Now that the chatter has ebbed, let’s actually talk.
The fires in the Amazons weren’t a natural phenomenon: they were started by corporations to make way for the grazing of cattle. Brazil remains one of the world’s foremost exporters of meat, humans remain the #1 consumer of the product. An argument that ties production to demand seems logical. Sadly, it’s painfully oversimplified.

If tomorrow, the human race woke up and gave up meat, the cows would be okay. Cattle raised for the sole purpose of consumption would live full lives, then die out. A more sustainable balance would be struck. But would it stop the forests from burning? The Amazons is on mineral rich land: under towering trees is an almost endless supply of copper, nickel, iron and gold. If the forests are not cleared to make way for cattle, they will be cleared for mining.

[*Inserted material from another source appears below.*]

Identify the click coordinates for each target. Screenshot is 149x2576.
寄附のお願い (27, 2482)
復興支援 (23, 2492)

It’s already a thing. Also, the logging that has eviscerated the forest for decades? Hardly a social media whimper.
Why then, is meat the hill we’ve chosen to die on?

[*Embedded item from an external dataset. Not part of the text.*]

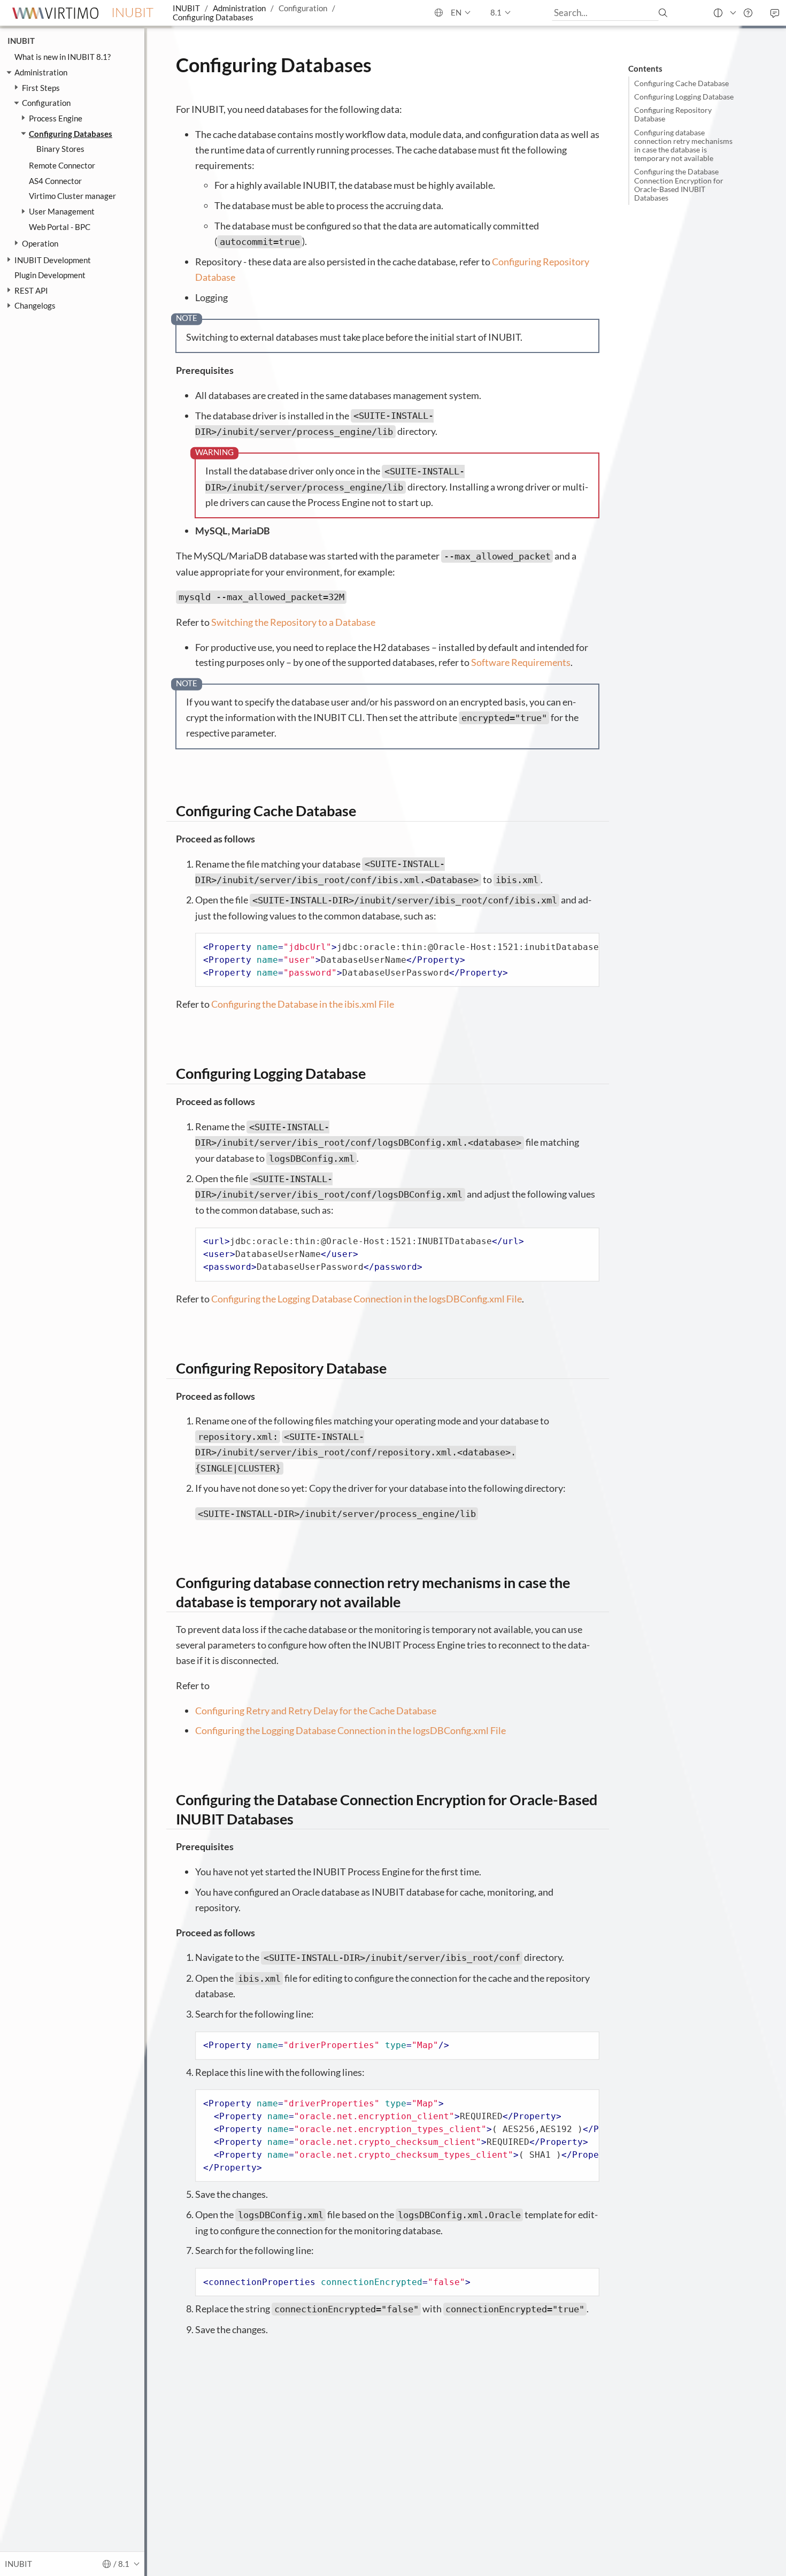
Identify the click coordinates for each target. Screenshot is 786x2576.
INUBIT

Is it because it is easy? Is it because it makes us feel good to identify a clear wrong, thus putting ourselves in the moral right? Does it help us sleep better at night?
But also, does it have any truth to it?
In short, yes. We consume meat at an alarming rate, we drive to superstores in our oil guzzling cars to pick out dinner from an endless array of choices. But that’s not just true for meat, is it? It’s true for the opulent way in which we live our lives — from the data driven information we consume (and that consumes us), to the clothes we discard, and the vacations we take to indigenous lands. It’s true for the education we were privileged enough to receive that gives us the audacity to suggest the world goes vegan. We take not a moment to consider the fact that indigenous communities have sustainably farmed, consumed, and lived alongside cattle for centuries. And we espouse morality: we herald animal rights as our own country seeks to deport 1 million humans. Really? Are we going to actually argue for equal rights for all beings when our existence is proof that we destroyed the planet to get here?

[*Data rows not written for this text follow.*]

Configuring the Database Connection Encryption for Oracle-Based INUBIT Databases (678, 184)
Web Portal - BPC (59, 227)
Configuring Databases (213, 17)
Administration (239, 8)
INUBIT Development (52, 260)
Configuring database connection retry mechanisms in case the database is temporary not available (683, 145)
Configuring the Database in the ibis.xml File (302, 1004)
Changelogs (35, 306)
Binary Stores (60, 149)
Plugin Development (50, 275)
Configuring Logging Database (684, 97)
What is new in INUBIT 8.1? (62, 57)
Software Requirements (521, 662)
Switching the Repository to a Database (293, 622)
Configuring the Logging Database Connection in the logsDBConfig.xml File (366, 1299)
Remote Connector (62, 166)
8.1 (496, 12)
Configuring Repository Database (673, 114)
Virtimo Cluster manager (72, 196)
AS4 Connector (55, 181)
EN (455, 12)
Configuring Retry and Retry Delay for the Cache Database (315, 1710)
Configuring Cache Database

We’re opulent in our consumption, we’re miserly in our politik.
Is there then, a way out? Unsure, but maybe. Our over-consumption is related not to one specific industry, but to all industries. It is related to corporations and governments — entities hard for one individual to apprehend — but it’s also tied to our own greed. Our over consumption is borne of our need for more: of options, of choices, of luxuries. Eating meat 7 days a week is obscene. So is flying off to Thailand once every three months, or taking endless rows of food for granted.
Before demanding so much of people, we must demand as much of ourselves. We must question the luxuries we take for granted, and ask ourselves how we inadvertently feed a system that feeds the few and starves the many.
And we must listen. Even when it is hard to do so. We must argue and argue emotively, but never against emotions. Our fight is not with how people feel, but with the half truths that make us feel the way we do.
We must, collectively, get to the meat of the matter.